Market players are investing heavily in technology in order to make their platforms and apps more user friendly and easily connect consumers to relevant service providers.Doormint believes that there are two different approaches to approach the competition- one is just a curated connection marketplace and the other is the full stack end to end service delivery like theirs. Many like FindYahan and Taskbob are focussing on the quality of service providers. Timesaverz believes that a seamless end-to-end booking engine across web and mobile, geographical expanse, depth of categories and service partner network strength are its key differentiators. Players like Near.in are striving to provide a full end-to end experience-from scheduling and coordinating an appointment with the service providers, notifying user every step of the way to guaranteeing the quality of service.
Ultimately transparency in pricing and the delivery of the service experience will determine consumer preferences for one service over the other. As HomeTriangle’s founder Manohar Negi says, “I must say the problem is same and we all are trying to solve it differently.”

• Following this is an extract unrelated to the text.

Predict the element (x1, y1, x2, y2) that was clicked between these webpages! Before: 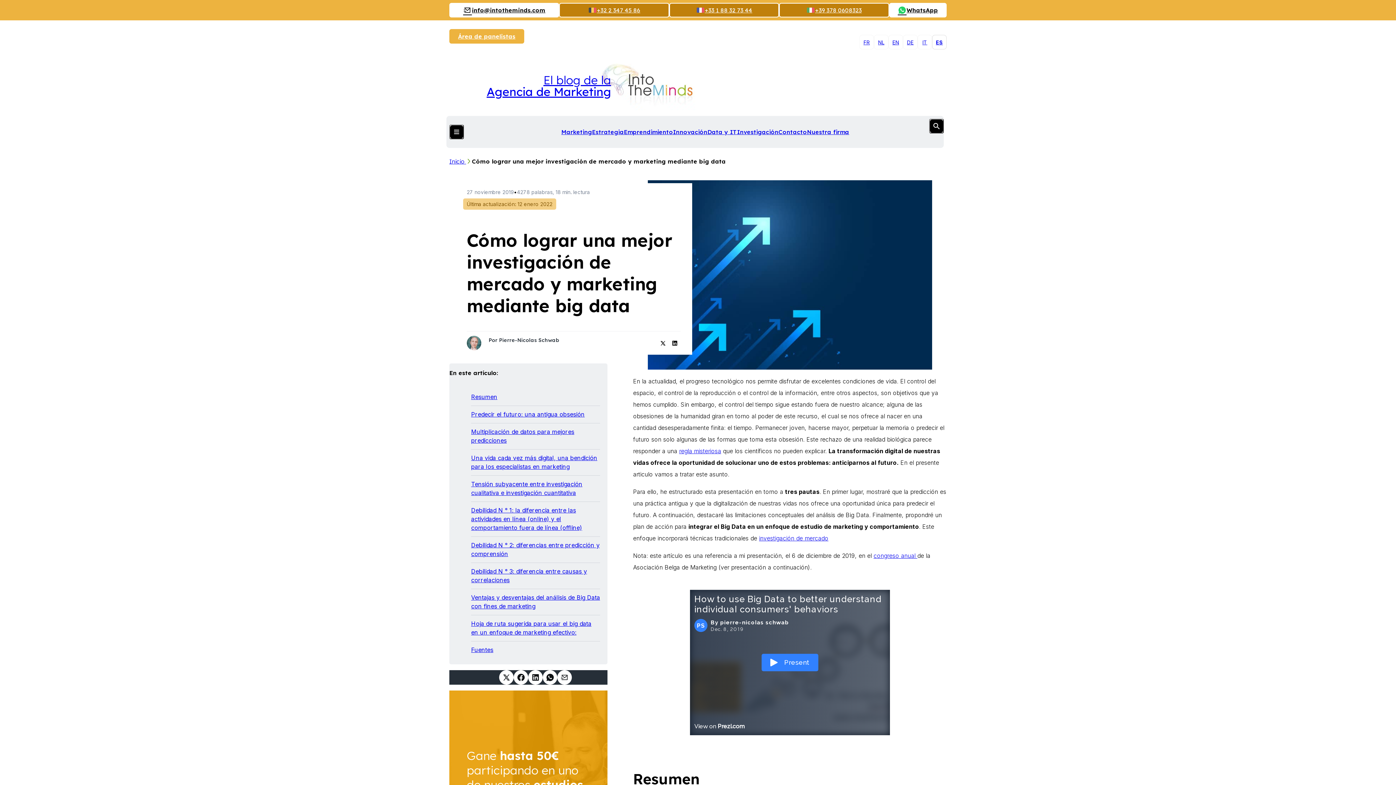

Given the fact that the sector is poised to receive a fillip with increasing smartphone and internet penetration just like e-commerce, all the players are already looking to expand their reach to encompass more and more geographical locations as well as augment the entire gamut of services. Home Triangle is scaling three categories every quarter and plans to have 10 major categories in place by the year end. Similarly Zimmber plans to setup operations in close to 37 cities by the end of 2016 through intelligent customer data mining.

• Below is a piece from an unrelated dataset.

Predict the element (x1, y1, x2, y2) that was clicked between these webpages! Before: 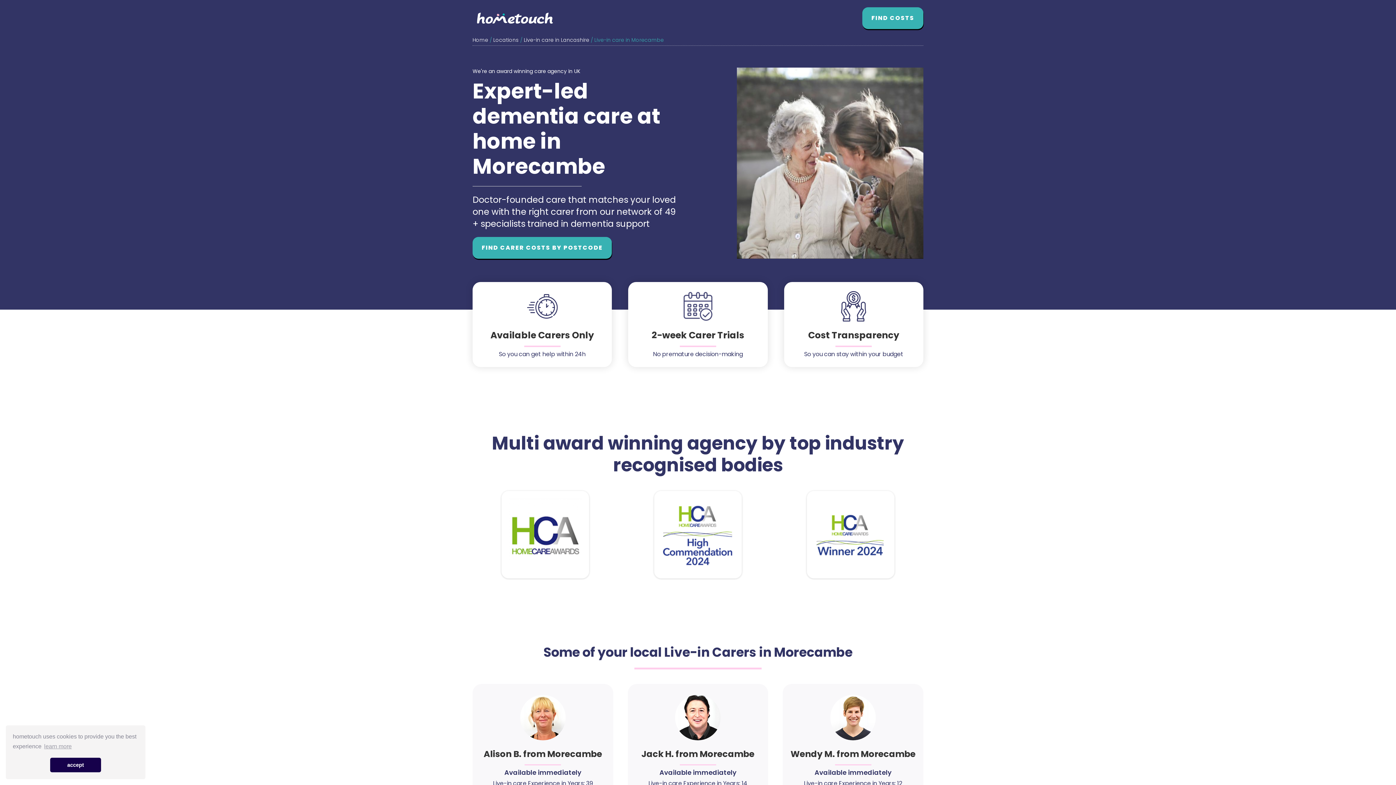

As India awakens to a mobile revolution that the world has not seen in terms of sheer numbers of smartphone users fulfilling most of their daily activities through mobile, the opportunity gets that much bigger.
Many like Near.in will continue to add more and more service categories everyday depending on the user demand. Others like UrbanPro are looking forward to penetrate further in Tier II and Tier III cities as a number of our enquiries come from there. There is no stopping these players as the sector is poised towards a major boom. As Timesaverz’s Debadutta Upadhayaya puts it, “As India awakens to a mobile revolution that the world has not seen in terms of sheer numbers of smartphone users fulfilling most of their daily activities through mobile, the opportunity gets that much bigger.”